● YOUR TASK: Down to the last line below, repeat the entries word for word and drop the pictures.

---------- MATERIAL TO PROCESS

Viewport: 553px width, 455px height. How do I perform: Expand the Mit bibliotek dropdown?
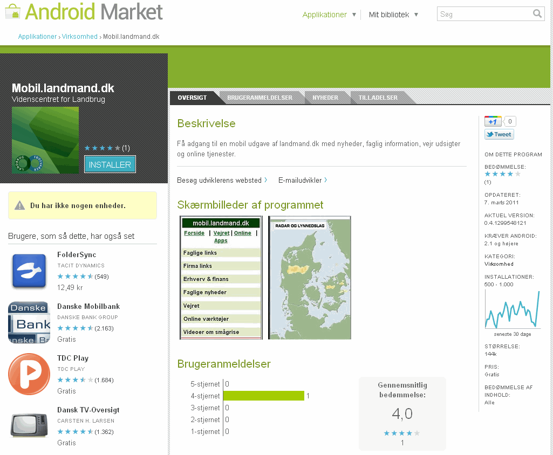tap(393, 15)
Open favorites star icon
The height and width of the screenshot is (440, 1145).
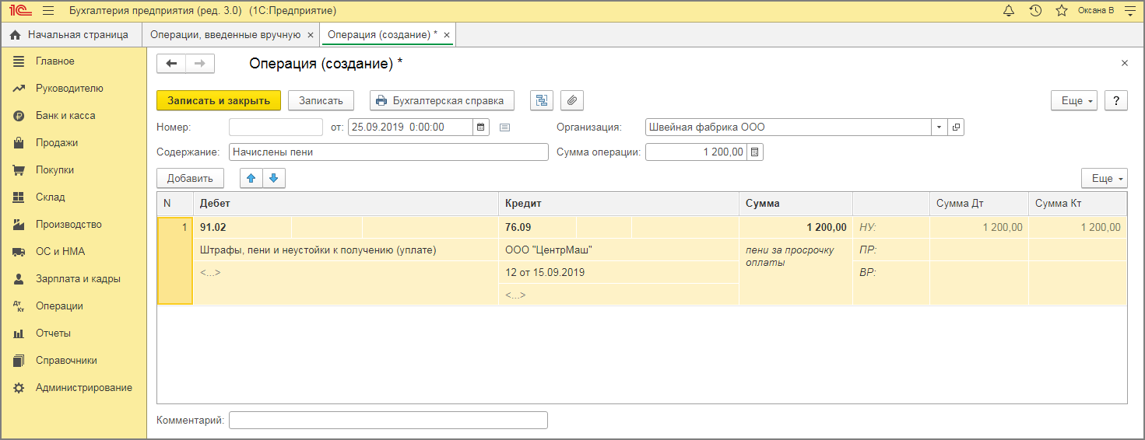1061,11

--------------------

● SOLUTION FOR THIS TASK:
Viewport: 553px width, 455px height. How do I perform: Expand the Mit bibliotek dropdown?
tap(393, 15)
Open favorites star icon
The height and width of the screenshot is (440, 1145).
1061,11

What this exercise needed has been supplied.